Someday I will find a way to properly thank Fabrizio and his family for their generosity.  
For the following week, my girlfriend at the time Kaitlyn came to visit and we had a blast.  Explored Florence like tourists - we climbed to the top of the duomo, went to the Academia to see the sculpture of the David, and explored all the open air markets that the city has to offer.  We also ate at Il Latini, a fantastic restaurant on Via dei Palchetti that is family style - when you attempt to get in, tell them how many people you are and that you want to try everything!  Antipasti, primi, secondi, contorni, dolci, e vini.  Lots and lots of food & wine.  You won’t regret the pounds you put on.  At the end, the price per person for the table varies based on how much fun you had, how much italian you speak, how cute you are, and how much you flirt with your waiter.  The several times I went we paid anywhere from 25 to 40 euro per person.   
And finally, later in the month a group of us headed down to explore Rome.  I need to go back there because we didn’t spend enough time exploring or eating our way through the city.  We did your basics - The Coliseum, the Pantheon, the Roman Forum, the Trevi Fountain, St. Peters Basilica and of course the Sistine Chapel.  
This was long, sorry. 
Until next time!

Tuesday, July 5, 2011

Not your mom's hummus...

Once upon a time I wanted hummus (who am I kidding, I want hummus every day), but on such a particular day there was a little snafu in my plan to make my own - I was out of tahini, the sesame paste that makes hummus so damn delicious.  So I kept my chick peas, garlic, and salt, but did away with the lemon, olive oil, and other goodies.   I decided that instead of making traditional Mediterranean hummus, I'd make it Asian style because I had all the right ingredients: Lime, red chili, ginger, etc.  It was creamy and spicy, but something just wasn't there...

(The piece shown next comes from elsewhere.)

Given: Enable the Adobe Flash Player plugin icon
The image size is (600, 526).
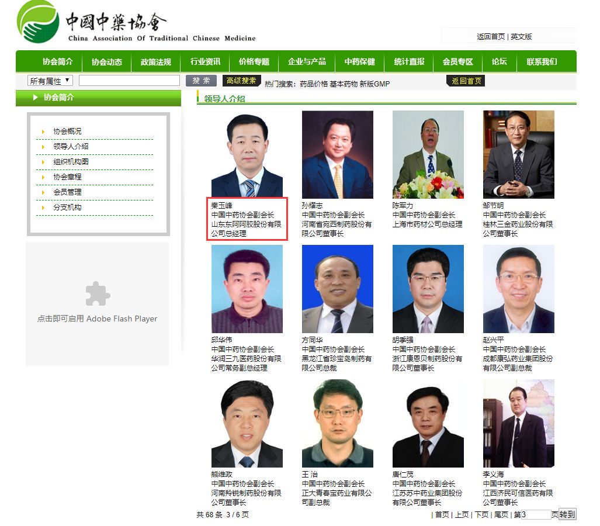Looking at the screenshot, I should click(x=98, y=293).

I USED THE WRONG BEAN!  Call them what you will - chickpea, ceci, chana, garbanzo... these little guys are traditionally mediterranean, found in the region dating back thousands of years and pair well with other mediterranean ingredients - not southeast asian additives!  Edamame, on the other hand, are immature soybean pods from the far east and their flavor profile is far better suited to the taste I've been trying to accomplish.


Today my craving for a unique hummus hit once again and I wanted to do it Asian, and do it right.  The ingredients you see below (plus a few secrets) comprise the new and improved Sweet & Spicy edamame hummus.  I'm pretty sure this recipe is good enough to sell - anyone have a contact at Sabra?



Saturday, June 25, 2011

Walkin' in Memphis

What I noticed first was the open space. There is just SO much space. Nothing is piled on top of other things, the highway entrance ramps are full clover leaves and not misshapen ovals that force drivers to drop down to speeds in the teens.  There were farms - lots of them.  The forecast said 88 and thunderstorms but the sky was free of clouds, yet somewhat hazy. My first glimpse of the Mississippi river - it is the color of coffee: light and sweet. 

Thanks to Hertz for Melissa and my sweet $26 Toyota Yaris, we drove around and explored Riverside drive's beautiful homes before hitting the Peabody hotel for the march of the ducks. Yes, not penguins. Ducks. They live on the roof of the hotel in the duck palace (I'm still not joking), and come down every afternoon from 11-5 to be cute, play and swim in the fountain, entertain guests, and be a general spectacle. It's basically slave labor if you ask me. But I'm no PETA advocate, so well, I don't care. 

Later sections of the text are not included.